» **Work order 1**
Copy the part of the lupus drug article starting at "Recently approved for" and ending at "common in lupus.", keeping every word unchanged.
» **Work order 2**
In the lupus drug article, what share of participating lupus patients had reduced symptoms after a year on anifrolumab in earlier phases of research?
» **Work order 3**
Using the lupus drug article, explain what Temple University Hospital is trying to find out by testing anifrolumab.

Posted October 18, 2016

Promising new lupus drug being tested at Temple

The drug—anifrolumab—was shown to reduce symptoms in patients in early phases of clinical research.

A scientist’s hand dropping liquid into test bottles.
Photography By: 
Joseph V. Labolito
Temple University Hospital is investigating whether a new drug for lupus is more effective than medications currently in use.

Temple University Hospital is investigating whether a new, investigational drug for lupus—a chronic and complicated autoimmune disease—is more effective than medications currently used to treat patients.

Recently approved for a Phase III clinical trial, the drug, anifrolumab, was shown in earlier phases of research to reduce symptoms in more than half of participating lupus patients after a year. Patients on the drug also had a decreased need for corticosteroids to treat the inflammation that is common in lupus.

(Saved entries)
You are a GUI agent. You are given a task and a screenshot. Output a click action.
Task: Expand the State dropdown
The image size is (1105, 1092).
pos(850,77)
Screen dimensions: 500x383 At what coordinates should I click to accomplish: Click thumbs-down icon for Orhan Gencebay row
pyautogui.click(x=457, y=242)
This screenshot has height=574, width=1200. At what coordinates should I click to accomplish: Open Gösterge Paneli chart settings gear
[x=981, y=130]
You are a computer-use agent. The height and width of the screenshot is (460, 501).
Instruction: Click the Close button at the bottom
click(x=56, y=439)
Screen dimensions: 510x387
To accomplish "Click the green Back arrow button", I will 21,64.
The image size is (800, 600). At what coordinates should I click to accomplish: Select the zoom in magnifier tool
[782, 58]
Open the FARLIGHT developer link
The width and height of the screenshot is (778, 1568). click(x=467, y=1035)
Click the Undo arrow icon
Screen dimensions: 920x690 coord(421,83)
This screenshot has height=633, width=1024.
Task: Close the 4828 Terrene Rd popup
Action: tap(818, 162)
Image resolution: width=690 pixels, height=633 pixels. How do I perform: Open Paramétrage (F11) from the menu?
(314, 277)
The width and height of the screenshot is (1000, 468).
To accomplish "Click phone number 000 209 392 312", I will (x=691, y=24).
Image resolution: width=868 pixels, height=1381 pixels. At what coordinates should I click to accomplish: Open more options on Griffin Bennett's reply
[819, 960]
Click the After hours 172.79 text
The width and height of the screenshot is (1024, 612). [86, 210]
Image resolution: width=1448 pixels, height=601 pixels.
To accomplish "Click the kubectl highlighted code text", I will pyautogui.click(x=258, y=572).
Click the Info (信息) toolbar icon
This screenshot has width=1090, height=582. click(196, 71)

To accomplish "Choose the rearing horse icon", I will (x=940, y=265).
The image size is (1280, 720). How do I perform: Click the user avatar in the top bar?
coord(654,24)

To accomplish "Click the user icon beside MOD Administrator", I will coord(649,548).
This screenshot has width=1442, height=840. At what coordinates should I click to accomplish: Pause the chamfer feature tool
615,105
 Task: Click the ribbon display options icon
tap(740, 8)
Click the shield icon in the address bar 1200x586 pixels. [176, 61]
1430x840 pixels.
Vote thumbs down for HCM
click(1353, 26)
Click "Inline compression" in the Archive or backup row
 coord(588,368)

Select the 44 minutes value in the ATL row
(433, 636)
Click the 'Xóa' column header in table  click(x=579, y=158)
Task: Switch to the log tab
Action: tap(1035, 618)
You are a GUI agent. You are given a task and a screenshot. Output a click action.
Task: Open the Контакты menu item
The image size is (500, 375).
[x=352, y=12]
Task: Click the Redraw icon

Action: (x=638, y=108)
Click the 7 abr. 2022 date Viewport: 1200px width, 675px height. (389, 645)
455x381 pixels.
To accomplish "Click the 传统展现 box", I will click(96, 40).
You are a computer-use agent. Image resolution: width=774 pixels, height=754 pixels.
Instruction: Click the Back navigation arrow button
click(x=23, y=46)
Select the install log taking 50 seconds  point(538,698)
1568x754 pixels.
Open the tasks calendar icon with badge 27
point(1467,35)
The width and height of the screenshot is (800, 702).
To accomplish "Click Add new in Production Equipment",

» **Written solution 1**
Recently approved for a Phase III clinical trial, the drug, anifrolumab, was shown in earlier phases of research to reduce symptoms in more than half of participating lupus patients after a year. Patients on the drug also had a decreased need for corticosteroids to treat the inflammation that is common in lupus.

» **Written solution 2**
More than half of participating lupus patients.

» **Written solution 3**
Temple University Hospital wants to learn whether anifrolumab, a new investigational drug for lupus, is more effective than the medications currently used to treat patients. The drug has been approved for a Phase III clinical trial.